Monday, Dec. 22, 1924

In Chicago

Satan loomed tall as a tower; his eye was a jewel, his voice was thunder. On the stage of the Chicago Auditorium he stood, for the first time this year. He was Feodor Chaliapin, giant Russian basso, appearing in Boito's Mefistofele. Louder than ever boomed the great voice; the mountainous man, lithe for all his bulk, stalked, the incarnation of sinister and engaging evilness upon the boards. In one of his greatest roles he outdid himself. He suited his bones to the music of his throat, executed a physical fugue; in the Brocken scene, he boiled, surged like Hell's lava; in the kermesse scene, he spun circles about the stage, silently, slowly, like Eden's snake risen from its belly. The cast supporting him had undergone changes for the better since last season: Antonia Cortis was a new, competent Faust; Claudia Muzio a tenderer Marguerite than the sprightly Edith Mason.

Thumbnail Operas

Long have composers wagged reproving fingers at the cinema, regarding it as a disorderly small boy whose grubby touch has too often smutted the dress of their lady, Music. Last week, one Josiah Zuro, Presentation Director in a Manhattan cinema theatre, pointed to a way by which composers, by casting an eye to the education of that same grimy juvenile, might better themselves, serve their, mistress to boot. "The cinema," said he, "needs opera--thumbnail opera. It needs opera to take the place of 'presentations'." Who does not know these presentations? In that uneasy ten minutes which intervenes between the showings of pictures at big cinema theatres in Manhattan, Philadelphia, Boston, Chicago, San Francisco and countless other U. S. cities, grandiose compounds of scenery, soft lights, dancing, singing, are presented. These purpose to drive home the atmosphere of the feature picture. Hero and heroine, in the film, come together at last in a canoe; in the "presentation," a baritone sings Rocked in the Cradle of the Deep with a lighthouse for backdrop. The film shows how a young society miss singes her wings; in the presentation, gauzy dancers flutter about an individual accoutred as Hell Fire. A reformed runagate finds happiness once more by his wife's side; a mixed chorus softly hums Make Me a Child Again, Just For Tonight. On the regular staff of each big cinema house is a Presentation Director whose duty it is to devise one such novelty each week. Such houses would gladly buy miniature operas with original scores, give them presentations with good orchestras, good voices, thus improving cinema programs, thus encouraging young composers. So said Josiah Zuro of Manhattan.

La Juive

At the Metropolitan Opera House, Manhattan, was revived La Juive, Halevy's opera of medievillainy, for the first time since Caruso sang in it his last role as Eleazar, the Jew.* Gallant Giovanni Martinelli took over the part. He lifted up his manly voice, engagingly he cringed, shuddered, gnashed his teeth, implored. An accomplished actor is this Mr. Martinelli, a splendid singer; great and deserved his popularity. Whenever he sings, many good friends of his attempt to remove the roof from Mr. Gatti-Casazzi's auditorium, in which performance they are greatly assisted by the position of their seats. At the end of the opera, these friends gave Mr. Martinelli an ovation. If there were any who remembered, behind the tragic mask of Eleazar, an uglier and more famous countenance than Mr. Martinelli's, any who heard, over the notes he so excellently sang, the frail immortal singing of another throat, stopped these three years, they said nothing.
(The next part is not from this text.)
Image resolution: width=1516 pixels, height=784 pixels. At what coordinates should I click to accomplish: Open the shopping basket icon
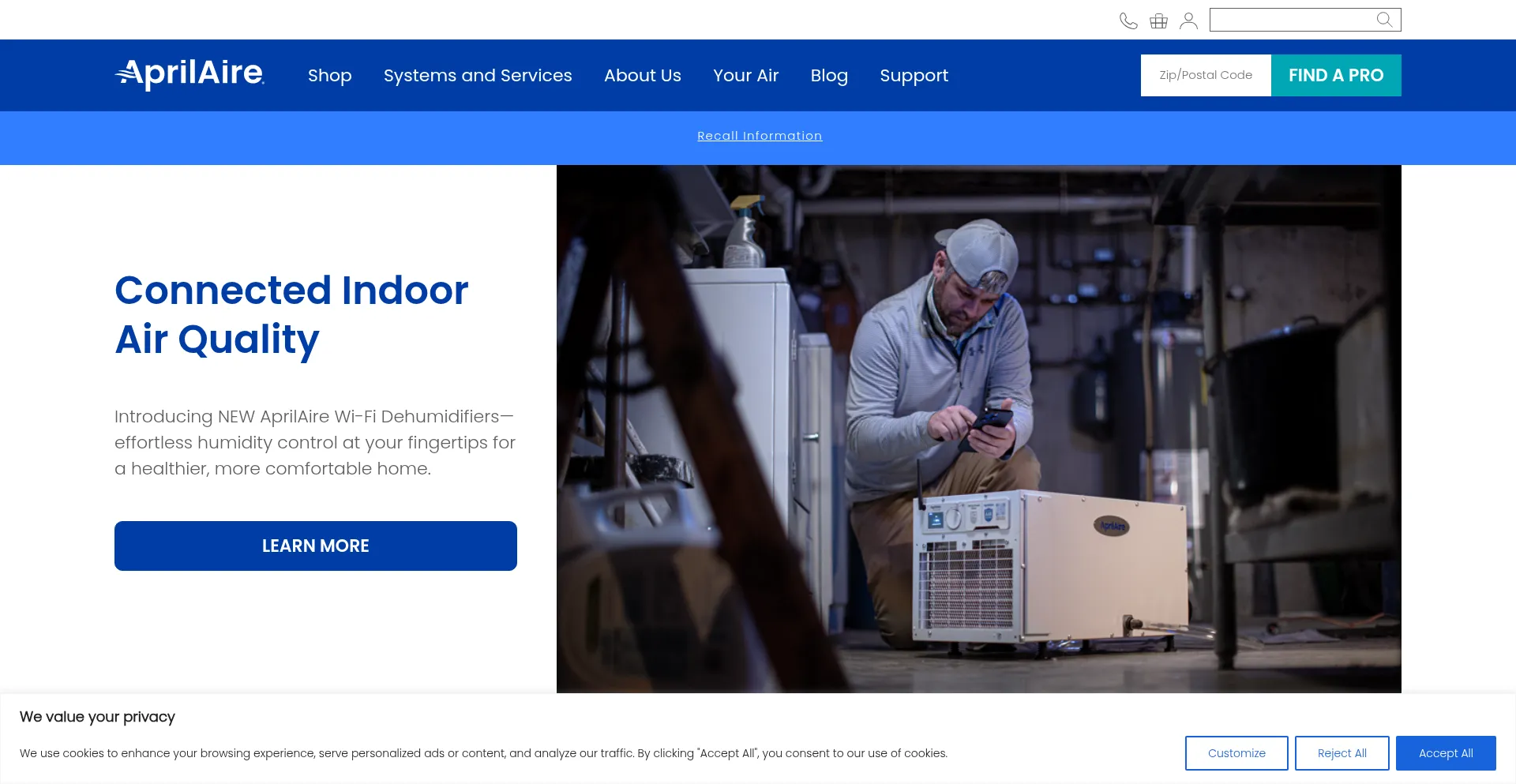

*Eleazar has a daughter, Recha, who is really the daughter of the Cardinal of Constanz. The Cardinal has burned Eleazar's children to death for being Jews, an act deeply resented by Eleazar. Despite the fact that, by the law of Constanz, it is death for a Christian to have anything sentimental to do with a Jewess, a loose young prince has an affair with Recha. When the prince is about to celebrate his wedding to a Christian lady, Recha, slighted, becomes vindictive. "He loves me; I am a Jewess; kill him!" she shouts. The Cardinal puts her and Eleazar in jail. They can become Christians and live, or die as Jews by boiling. Recha chooses death with Eleazar. They are led off. "Behold your daughter!" shouts Eleazar to the Cardinal. Plump! goes Recha into the sputtering cauldron.